When his brother paused Jim struggled to find something to say in an attempt of reassurance that there was nothing to feel any guilt over. Then stopped himself wondering if it would help the situation at the time or not, still uncertain what this was leading up to.
"He was too hesitant to hand over all of his hopes on you after I let him down so thoroughly. That's why he kept his distance with you. I don't know if he was too hurt or disgusted or ashamed or what? But he wasn't about to let it happen to him again and pushed you away as well for his own safety. Even when you did make it into the Academy and seemed pretty well settled into its life, I don't think he was convinced." Hesitating to release a long tired sigh that sounded as if it had been held since he had left for his trip to see his brother, Sam gazed around at the thousands of light's illuminated the docking bay. "But I don't think he was convinced of himself let alone of his two sons for the most part. Unknowingly, he passed that tradition on to me. Keeping my two sons at a safe distance from myself. I never saw it until she took the boys and headed back to earth. And at this point I doubt I'll have a chance to rectify that."
"They're still young Sam, surely she'll let,..." Began Jim only to be cut off by a soft but jaded laugh.
"Both of them are well on their way to be being teenagers Jim. And speaking of young. Next time you practicing shaving take a good look at yourself. You still have a long road ahead of you, that's the reason I wanted to talk to you at least once as an actual brother to you. We may never find another time for ourselves again."
Straightening up from the window, Sam leveled a hard, pointed stare on his younger brother who without realizing it stiffened ever so slightly, when he unexpectedly saw a shadow of his father in the man standing in front of him. He was tired and disheartened but unlike their father, there was also a glimmer of faith underneath it that flared to life when he placed a hand on Jim's shoulder and fixed his stare dead on with his young brother's.
"I may...'may' still have a chance in my lifetime to correct things or possible by sheer luck, be given a chance to try again. Hopefully I've gained enough to know it when it does happen to me. You on the other hand Jim. You've got it all ahead of you. Don't make the same mistakes that Dad or I did. Don't let yourself become a stranger. If you do manage to find people who you care about in any sense, don't turn your back on them. Or are fortunate enough to have a son or a daughter or anyone from our family that is willing to break an ugly custom. Do it. Don't become like Dad or me. Don't let yourself become a stranger to those around you. Or to yourself. You lose those around you and you'll find you've lost yourself. And I have a feeling that universe isn't going to be to able afford that lose. Do you understand what I'm saying Jim?"
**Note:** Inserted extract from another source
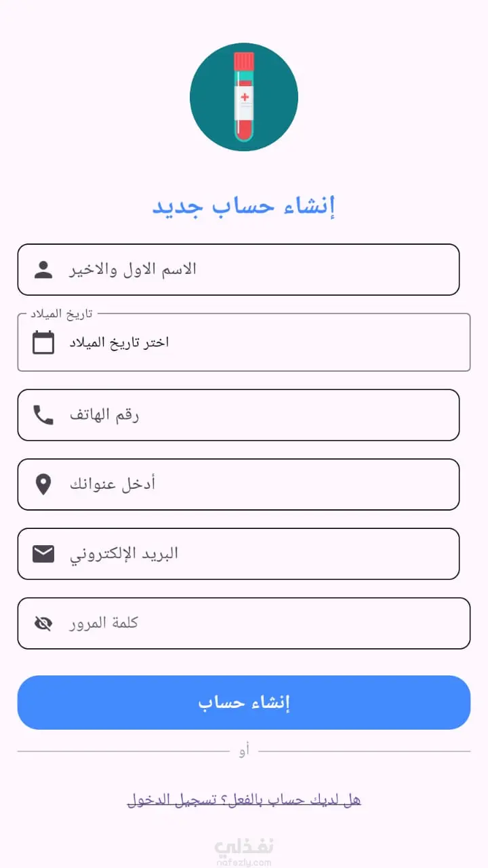Focus the كلمة المرور password field
488x868 pixels.
click(x=244, y=623)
"Doctor McCoy to Captain Kirk." The voice had all the calming quality of sandpaper across a new chalk board, when it crackled to life in the cabin. "Jim. I thought I'd let you know the boy is starting to wake up. Jim?"
Eyes snapping open Kirk stared at the ceiling barely listening to the continuing rampage of the Doctor's as he tried to capture the last of the words his brother had tried telling him thirteen years earlier. But he was unable to as he felt a stinging sensation fill his eyes followed by a warm tear sliding from the corner of his eye and dropping silently on the pillow under his head. It was followed by a second and then a third as he finally let himself go and let his grief over take him.
For several minutes he let himself weep for the boy who wouldn't have a chance to know what kind of a man his father truly was. For the brother he only seem to know after it was too late. And for the man who may have waited too long to take the advice of a stranger.